If you see a white Wurlitzer, it is either an earlier model (in the 100 series) or is a 200 model that has been painted white. You can find them in black, dark green, red, or beige. The Wurlitzer 200 and 200A are the most common types of Wurlitzer available today. These pianos had plastic lids, solid state electronics, and internal speakers.

In 1968, all of these models were replaced with the Wurlitzer 200 model, which is the model most of us are familiar with today. Wurlitzer also produced a 145 and 145B model, which has tubes. In the early 1960s, the 140 model was released. All of these models featurs a tremolo effect and were exclusively using vacuum tube circuitry. They have legs which can be removed and put back in at will.

Wurlitzer spinet piano 1940s portable#
Despite their weight, these are all portable models of Wurlitzer pianos. These were heavy pieces that had a case made from fiberboard and were fitted with a single speaker. The earliest versions for sale were the Wurlitzer 100 series. The Wurlitzer company took that design, but replaced the strings of the piano with struck steel reeds. Originally, the design was an amplified, conventional upright piano. The Wurlitzer was invented by radio engineer and inventor Benjamin Miessner.

Especially when they went to market with their upright, Spinette model pianos, Wurlitzer was targeting the everyday American audience. Most popular as an early American brand, Wurlitzer is iconized as a well-made, good-sounding piano. From various stylistic influences such as Florentine, Spanish and French, to entirely different models like spinet, upright, grand / baby grand, and electronic, Wurlitzer is a diverse brand known for many different aesthetics. The Wurlitzer piano brand can be found on a wide range of pianos. In the early 1990s, having recently acquired Chickering pianos, the company’s ownership was in flux and was bought by Baldwin in 1995.

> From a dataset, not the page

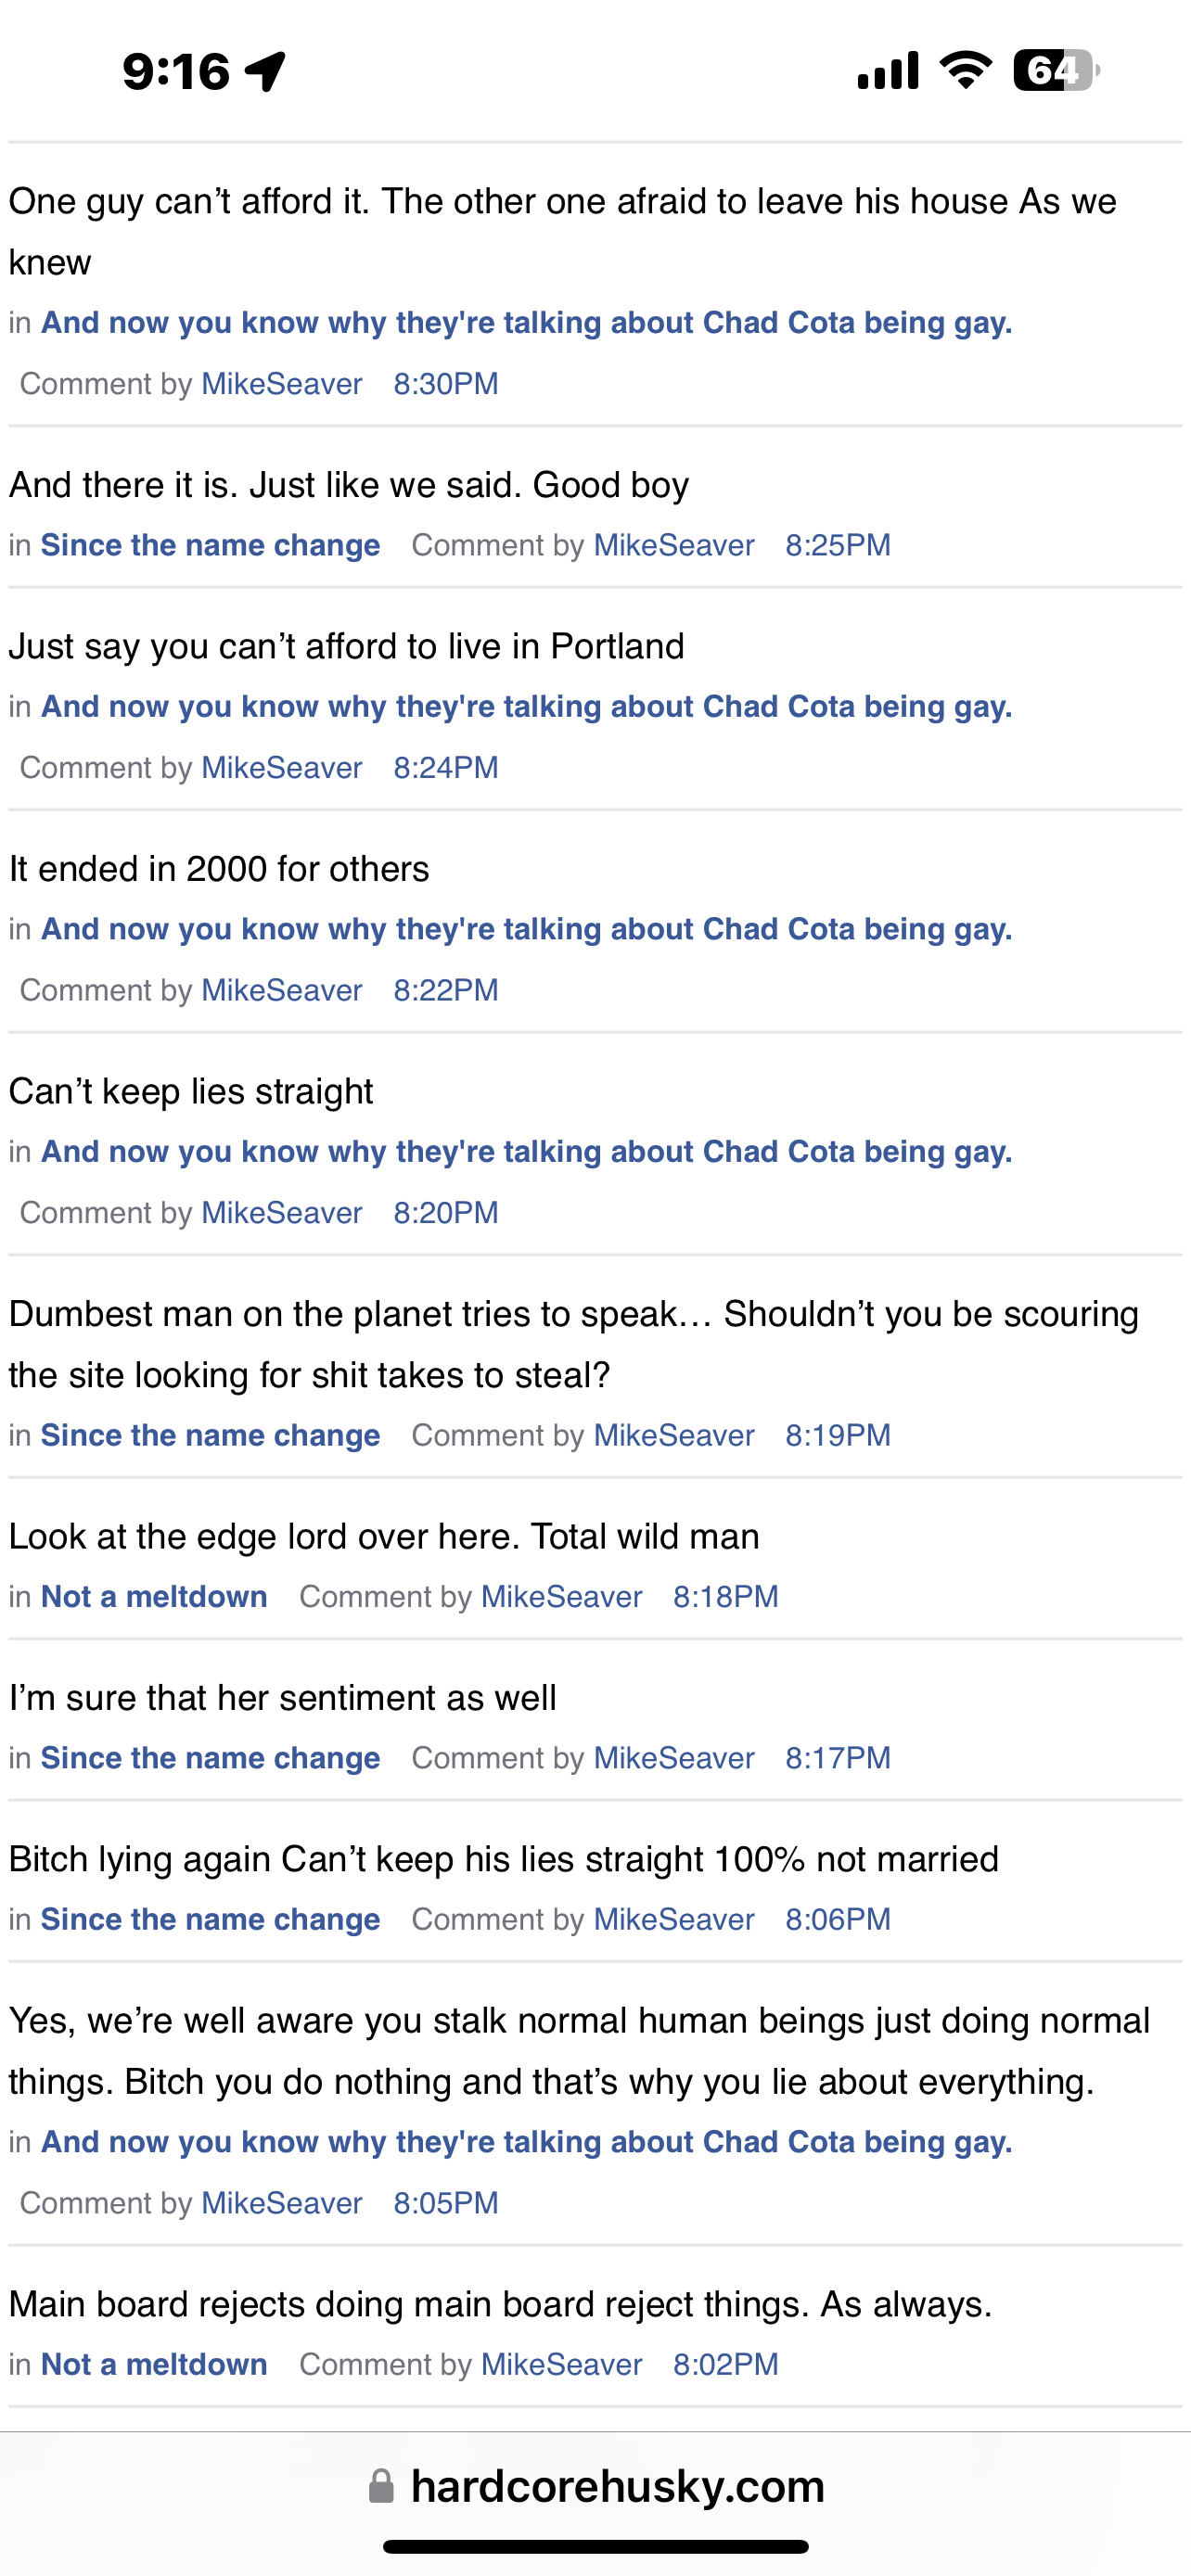Open 'Not a meltdown' thread at 8:02PM
This screenshot has height=2576, width=1191.
(154, 2364)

Throughout the 1990s, the following piano brands were produced and owned by the Wurlitzer name: Apollo, Julius Bauer, Melville Clark, De Kalb, Farney, Kingston, Student Butterfly Clavichord, Kurtzmann, Merriam, Schaff Bros., Spinette Strad and Underwood. Many instruments were imported from Europe and sold under the Wurlitzer company name.īy 1914, when Rudolph Wurlitzer died, the company footprint had expanded across the United States, with factories for building vertical pianos in North Tonawanda, NY, and grand pianos in de Kalb, Illinois. Well in the 1900s, Wurlitzer Company was known for the variety of instruments they sold, including pianos, organs, jukeboxes, melodeons and more. Dating back to the 17th century, the Wurlitzer family history started with Hans Andreas Wurlitzer, a renowned violin maker. The Wurlitzer Company was established in 1856 by Franz Rudolph Wurlitzer, who started the business from a long family foundation of instrument making. Piano production by Wurlitzer began in 1880 in the Wurlitzer factory in Cincinnati, Ohio.